Улица Независимости — вторая от реки. На ближайшем к казино «Дансон» углу есть кукурузная мельница и мясной магазин.
А чуть ближе, через дорогу — галантерейная лавка. Хозяева этих заведений знали, что женщины вернулись и живут в опечатанном здании. Никто из них не сообщил об этом в полицию.
Признаки жизни, замеченные соседями в казино «Дансон», между 10 декабря 1962 года и серединой января 1964 года:
Жительница соседнего дома говорит, что часто слышала на заднем дворе голоса и звуки стирки, а один раз несколько женщин пели «Палома Куррукуку».
Один паренек говорит, что как-то вечером решил перелезть через ограду, полагая, что дом пустует, и собрать авокадо.
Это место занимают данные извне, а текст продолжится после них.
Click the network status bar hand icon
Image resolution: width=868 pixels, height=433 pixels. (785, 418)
Но когда залез наверх, то увидел двух женщин. Они шли, пригнув головы, в противоположную от ограды сторону.
Сотрудник энергетической компании «Свет и Сила» говорит, что каждый раз, когда темной ночью проходил по улице Независимости, с удивлением видел свет в окнах столовой (единственных, выходивших на улицу), потому что собственноручно отключил этот дом от сети в тот день, когда власти его опечатали.
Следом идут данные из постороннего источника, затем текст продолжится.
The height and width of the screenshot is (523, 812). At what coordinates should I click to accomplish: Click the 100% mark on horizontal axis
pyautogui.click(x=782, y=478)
Хозяин мельницы, которая расположена на углу, вспоминает, что женщина по имени Калавера приходила к нему каждый день и заказывала намолоть шесть, а то и семь, килограммов кукурузы.
Соседка из дома напротив рассказывает, что иногда по утрам, подметая перед входом, видела, как из дома сеньоры Бенавидес выходят три женщины с корзинками и идут в сторону рынка. Ни одна из них не была сеньорой Бенавидес, уж ее-то она знала отлично.
Та же свидетельница сообщает, что ее очень удивляли частые визиты к сеньоре Бенавидес какого-то военного, поскольку сеньора отличалась скромностью и состояла в Обществе неусыпного бдения.
Педро Талавера, коммерсант, говорит, что однажды встретил в амбаре у братьев Барахас одного типа по имени Тичо, который в свое время работал вышибалой в казино «Дансон». Он его спросил: «Чем теперь занимаешься, кум?» Тот ответил: «Развожу кур», после чего взвалил на спину мешок килограммов на восемьдесят и ушел. Прежде чем он скрылся за дверью, из мешка просыпалось немного фасоли — еда, для кур неподходящая.
Один командировочный встретил на автостанции трех женщин, с которыми познакомился в «Прекрасном Мехико» и поэтому знал, что они проститутки. Он спросил, где они теперь работают, собираясь к ним наведаться, но они ответили, что оставили прежнее занятие и работают на фабрике, но не смогли сказать, на какой, и это его удивило.
(Далее следуют и другие свидетельские показания, из которых можно сделать вывод, что до сентября работницы сестер Баладро выходили на улицу редко, группами по двое или трое. Никто из свидетелей не упоминает, что слышал звуки музыкального автомата, и нет никаких данных, что хоть один мужчина посетил за это время казино «Дансон» как клиент.)
Говорит Калавера:
Первые дни после приезда в Консепсьон-де-Руис сеньора Арканхела не поднимала головы. Лежала дни и ночи, глядя в потолок, почти в темноте. И спать — не спала, и просыпаться — не просыпалась. Ни с кем не разговаривала, ничего не ела. Только мои отвары пила. Всем занималась сеньора Серафина. Она мне давала деньги, я ходила на рынок и перед ней отчитывалась.
Так прошли недели две. Как-то утром спускаюсь в кухню разжечь огонь и слышу шум. Сеньора Арканхела меня опередила. Обжаривала перец на жаровне. Посмотрела на меня и говорит:
— Я проголодалась.
Все пошло по-другому. Она спросила, сколько мы тратим. Захотела посмотреть счета.
— Швыряете деньги на ветер, — вот что она сказала.
Она любила экономить. Однажды разозлилась, что я покупаю нопаль.
— Вон его сколько даром растет на склонах, зачем ты его покупаешь на рынке, деньги тратишь? Возьми с собой трех женщин, им все равно делать нечего, пусть режут нопаль, пока бадьи не наполнятся, а потом несут сюда.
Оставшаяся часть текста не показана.